2026-07-03·7 min read

Anki for Learning Chinese: Does It Actually Work? (An Honest Take)

Anki is the default flashcard tool for serious Chinese learners. Here is an honest look at what it does brilliantly, where it quietly fails beginners, and when something more structured is the better call.

If you spend any time around serious language learners, Anki comes up fast. It has a near-cult following, and honestly it earns most of it. I used it for a long stretch when I was learning Chinese, built my own decks, fiddled with the settings far more than I should have, and leaned on it hard for the better part of a year.

So this isn't a hit piece. Anki is a great piece of software. It's also, for most beginners, the wrong first tool. Both of those can be true, and the space between them is what I want to get at.

What Anki actually is

The thing to get straight first is what Anki isn't.
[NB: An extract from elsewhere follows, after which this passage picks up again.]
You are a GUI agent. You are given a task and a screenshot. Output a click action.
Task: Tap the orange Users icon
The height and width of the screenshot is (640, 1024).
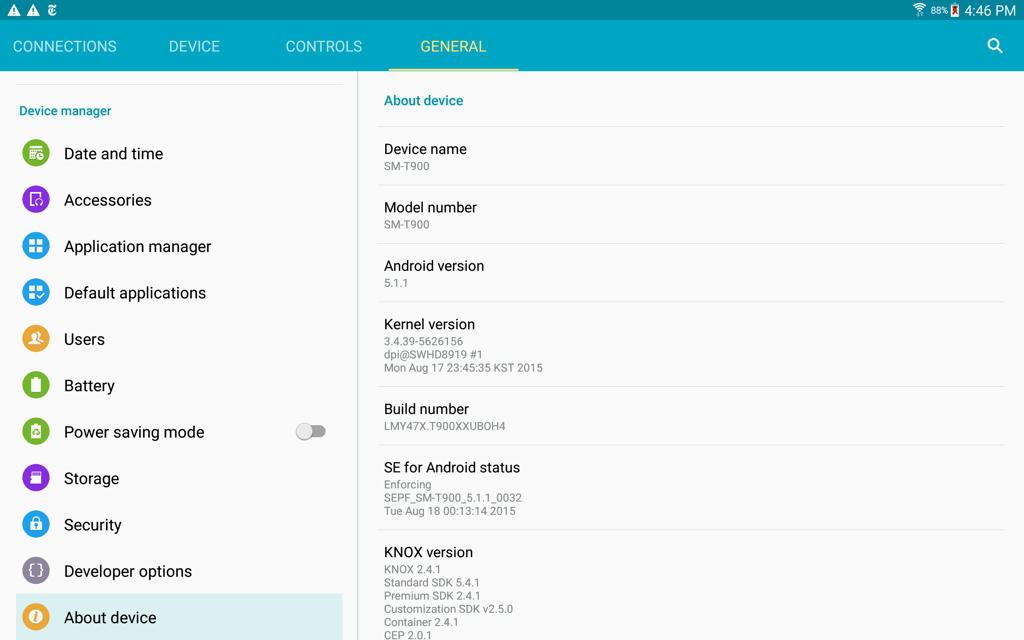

It isn't a Chinese course. It's a spaced repetition engine, and that's the whole of it.

Spaced repetition, if the term is new to you, just means reviewing something right before you'd naturally forget it, then pushing the gap a little wider each time you get it right. It's the most efficient way anyone has found to get things to stick, and it's the same idea I keep circling back to in what actually makes characters stick. Anki nails this part. You make a card, you say how well you knew it, and it works out when to put that card back in front of you. That's the engine, and the engine is excellent.

What it doesn't hand you is anything to put on the cards. It gives you a blank, very powerful machine and then leaves the room. What you learn, the order you learn it in, how each card is even built, all of that is on you.

What Anki does brilliantly

I don't want to undersell the good parts, because they're real.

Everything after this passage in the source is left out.